The federal government’s mini Budget, known as the Mid-Year Economic and Fiscal Outlook (MYEFO), means more pain for the poor. There are to be more cuts to benefits, jobs and government services, while hundreds of millions of dollars is spent on the military and security forces.
The May budget’s predictions for the economy have been shot to blazes by a collapse in commodity prices and slowing economic growth. Government income has fallen well short of predictions.
The biggest cut is to foreign aid. On top of the $7 billion already cut over three years in the May budget, treasurer Joe Hockey has now set out another $4 billion in cuts.
The public sector workforce is also getting it in the neck from Joe Hockey and finance minister Matthias Cormann. The Abbott government has already cut at least 8,000 jobs and now plans to chop another 8,700, with a focus in 2015 on the departments of health and education. Half a billion dollars will be saved by axing or consolidating 175 government agencies, including those working with some of the most vulnerable groups in the community.
Meanwhile, unemployment, already at a 12-year high of 6.3 percent, is forecast to rise to 6.5 percent, up from the previous estimates of 6.25 percent. Nearly 800,000 are now unemployed and if economic growth falls back further, the Coalition will be going to the next election with unemployment at close to one million people.
Other big cuts to government spending include reduced payments to public hospitals, in the order of $941 million over four years, and $852m saved by delaying the end date for its planned freeze on family tax benefit payment rates and eligibility thresholds for government payments. The government will gouge an extra $374 million over four years by increasing application fees for partner visas by 50 percent to a whopping $4,628.
In the field of education and training, adult apprentices earning less than the minimum wage will lose access to support payments worth up to $7,800 a year.
Another $104 million will be saved by not extending student income support, such as Youth Allowance, to all university students studying a masters degree by coursework.
Then there are the things that will save the government peanuts but betray its enthusiasm to hurt the most vulnerable. The dementia and severe behaviours supplement, which provides a payment of $16 a day to residential facilities for each eligible dementia patient, will be cut.
The government will also save a pitiful $30 million over four years by no longer paying social security benefits to people who are incarcerated or confined to psychiatric institutions because they are considered unfit to stand trial
The winners
If poor people, the sick, pensioners, workers and students are all getting slugged, the various “security” agencies will be rolling in extra government largesse.
The government is providing an extra $650m over four years for counter-terrorism funding. ASIO, the Australian Secret Intelligence Services and the Australian Federal Police will all share in the spoils. An extra $200 million will be set aside to beef up security at Parliament House and $88m will go towards boosting security in commonwealth parliamentary offices and personal bodyguards for politicians.
There’s plenty of money for military ventures, with $300 million going to fund SAS and RAAF operations in Iraq and Syria over three years, adding to the billions that have been spent on waging war in the Middle East since 2001.
The introduction of “contestability” for public services will shovel hundreds of millions of dollars in business to the Coalition’s wealthy corporate backers as government services are transferred to the private sector.
While university students’ debts are predicted to double to $50 billion by 2018 if fee deregulation measures pass the Senate next year, the government is setting aside another $100 million to help the vice chancellors get their systems in place to slug students with extra fees.
And the school chaplaincy programs have been ring-fenced: no cuts to their $240 million budget for the next four years.
Worse to come?
Hockey and Abbott are sporting bloody noses this year as a result of the opposition to their May budget.
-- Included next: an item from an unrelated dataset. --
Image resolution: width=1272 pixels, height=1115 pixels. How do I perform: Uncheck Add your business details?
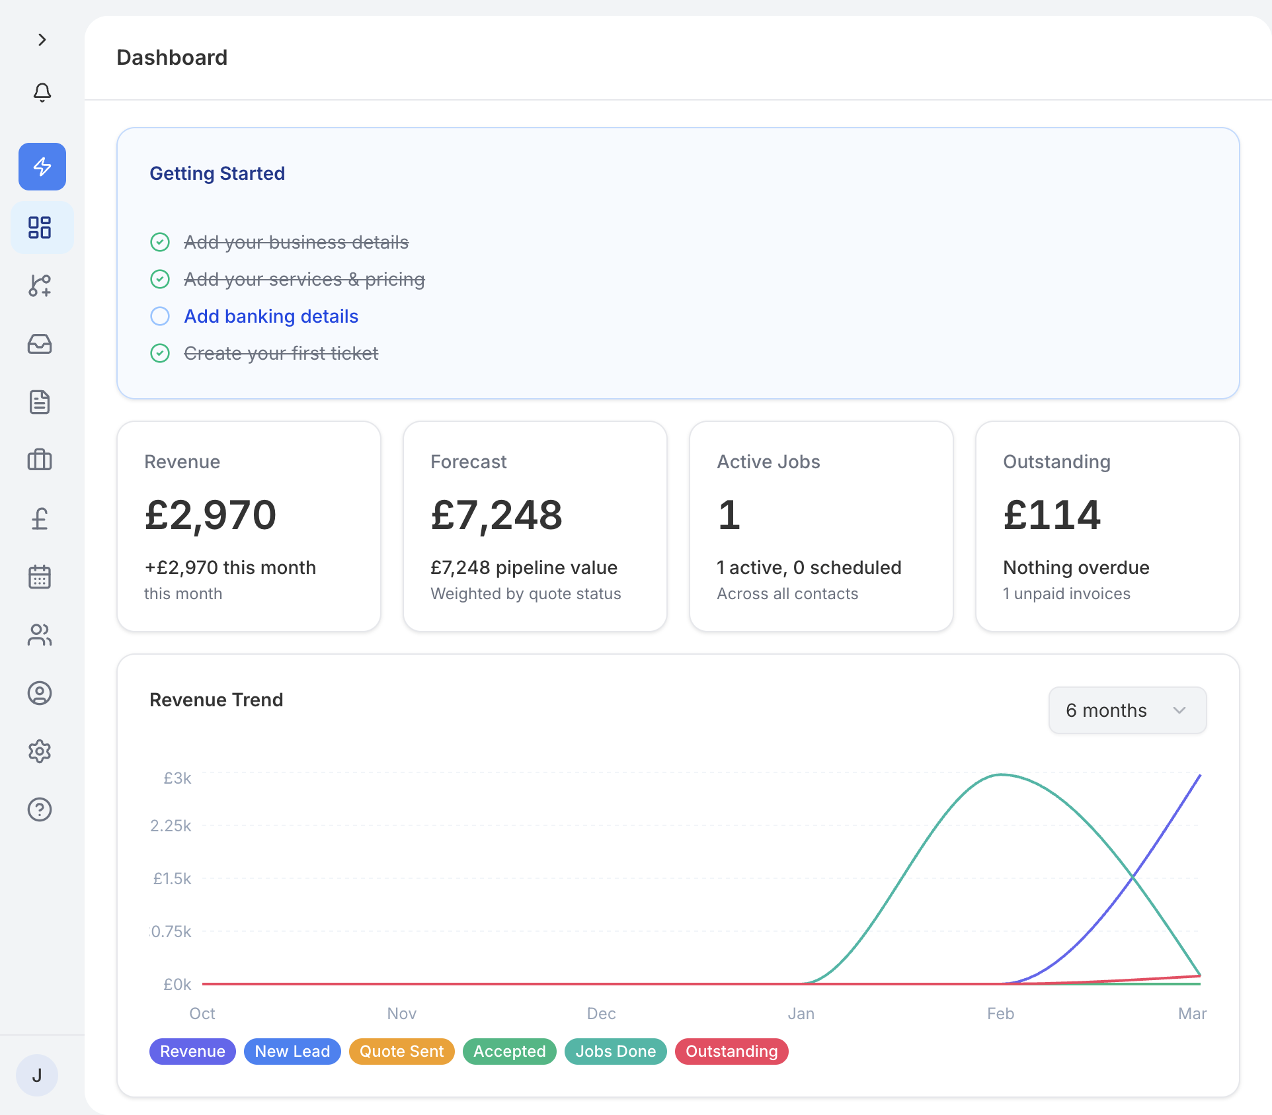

Senate obstruction, fuelled by protests, particularly by the university students, has blocked the passage of many of their proposed cuts.
But if they’ve been hurt, there’s no sign they are prepared to give up. Education minister Christopher Pyne has vowed to bring his education “reforms” back to Senate when it sits again in February.
Hockey is preparing a new round of propaganda to sell his package of cuts. The only “mistake” that he accepts responsibility for is that the government did not spend enough time on “marketing”. He told the Financial Review on 12 December that he is determined to put his foot back on the accelerator in the New Year.
We can’t tell whether that comes to pass given widespread business anxiety about the slowing economy, but we do know that the only thing that can hold the government at bay from its harsh and anti-working class measures not just next year but into the future is determined resistance.